Qual è lo stato di salute della comicità oggi? «In televisione c’è sicuramente meno voglia di rischiare. Zelig era una palestra, ma oggi locali così non interessano più a nessuno. C’è un periodo per tutto. Al Rinascimento segue sempre una fase buia. Un tempo c’era più fermento, in teatro, in tv. Più voglia di essere liberi e visionari. Se noi fossimo nati adesso probabilmente non saremmo emersi…». Giovanni: «Io avrei fatto il giardiniere». Aldo: «Io l’aiutante del giardiniere». Giacomo: «E io avrei continuato a lavorare in ospedale…. Senza fare il vecchio e il passatista, non è una bestemmia dire che la modernità aggiunge delle cose ma ne fa perdere altre. Negli anni 80 per vedere uno spettacolo dovevi uscire, far fatica, prendere la macchina, investire soldi e tempo. Adesso vedi tutto da casa, sul computer, sullo smartphone, ma perdi un pezzo. Credo che oggi il terreno sia un po’arido; credo che manchi una disciplina di fatica, di sperimentazione rispetto ai meme — che pure fanno ridere — di oggi. I comici ci sono, sono anche molto bravi, ma non c’è l’opportunità di fare palestra. Prima avevi bisogno del pubblico per esprimerti, adesso non ne hai più necessità. Noi avevamo un rapporto forte con il pubblico, oggi c’è un rapporto forte con se stessi. È tutto profondamente diverso: il contatto con il pubblico ti porta a cambiare in corsa, aggiustare, provare, sbagliare: e così rimani vivo. Con Internet questa interazione non c’è, c’è molta freddezza, direi quasi disumanizzazione. Noi costruivamo lo spettacolo anche seguendo le reazioni del pubblico; adesso il like è troppo freddo, ti informa ed emoziona poco, è un sì o no; il like non dialoga con te. Negli anni 80 c’erano locali dove il pubblico si divertiva a insultarti, a tirarti le monetine. Anche quello era formativo».

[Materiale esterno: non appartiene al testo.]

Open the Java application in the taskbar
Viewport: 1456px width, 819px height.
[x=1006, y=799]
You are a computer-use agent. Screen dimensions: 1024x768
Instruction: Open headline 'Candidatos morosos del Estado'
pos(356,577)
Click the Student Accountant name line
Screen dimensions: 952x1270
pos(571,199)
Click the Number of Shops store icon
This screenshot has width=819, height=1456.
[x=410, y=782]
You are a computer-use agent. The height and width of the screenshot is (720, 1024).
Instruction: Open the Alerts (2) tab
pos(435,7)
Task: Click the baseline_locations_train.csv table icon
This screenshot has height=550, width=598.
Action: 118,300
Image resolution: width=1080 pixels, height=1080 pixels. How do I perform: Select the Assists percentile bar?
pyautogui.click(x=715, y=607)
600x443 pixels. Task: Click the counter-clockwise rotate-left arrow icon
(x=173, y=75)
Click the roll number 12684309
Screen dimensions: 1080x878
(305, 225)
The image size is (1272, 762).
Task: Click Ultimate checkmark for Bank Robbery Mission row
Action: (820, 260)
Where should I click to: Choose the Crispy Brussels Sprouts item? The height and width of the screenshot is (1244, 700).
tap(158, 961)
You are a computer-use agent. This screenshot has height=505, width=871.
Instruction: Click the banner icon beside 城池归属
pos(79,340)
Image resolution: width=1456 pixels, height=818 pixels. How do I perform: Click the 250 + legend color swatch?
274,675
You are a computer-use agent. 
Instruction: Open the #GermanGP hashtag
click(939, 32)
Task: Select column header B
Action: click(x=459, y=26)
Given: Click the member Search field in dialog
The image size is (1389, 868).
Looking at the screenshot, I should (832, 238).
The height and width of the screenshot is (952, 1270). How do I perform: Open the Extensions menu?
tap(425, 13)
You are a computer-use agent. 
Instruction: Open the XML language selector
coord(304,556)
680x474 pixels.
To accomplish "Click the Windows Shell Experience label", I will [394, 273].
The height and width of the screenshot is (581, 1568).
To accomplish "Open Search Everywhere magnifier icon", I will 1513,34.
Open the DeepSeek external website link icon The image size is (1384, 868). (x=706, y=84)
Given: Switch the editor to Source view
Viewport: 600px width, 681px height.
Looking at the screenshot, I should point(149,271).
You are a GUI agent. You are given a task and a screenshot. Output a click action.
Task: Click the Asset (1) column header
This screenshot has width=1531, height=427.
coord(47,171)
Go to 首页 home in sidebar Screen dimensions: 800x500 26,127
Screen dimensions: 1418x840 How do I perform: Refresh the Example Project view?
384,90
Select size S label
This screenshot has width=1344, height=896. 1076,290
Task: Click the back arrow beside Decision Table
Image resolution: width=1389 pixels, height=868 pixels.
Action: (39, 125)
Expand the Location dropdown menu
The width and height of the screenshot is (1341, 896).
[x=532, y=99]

Fondamentali le monetine. Senza il «grano» di Giovanni questa storia forse non sarebbe stata scritta: «Se non avesse investito lui 5 milioni di lire nel nostro progetto non saremmo mai esistiti. Cinque milioni, era tutto cio che possedeva». Giovanni: «Sono stato lungimirante. Questo mi permette di avere ancora il 34% dei guadagni…».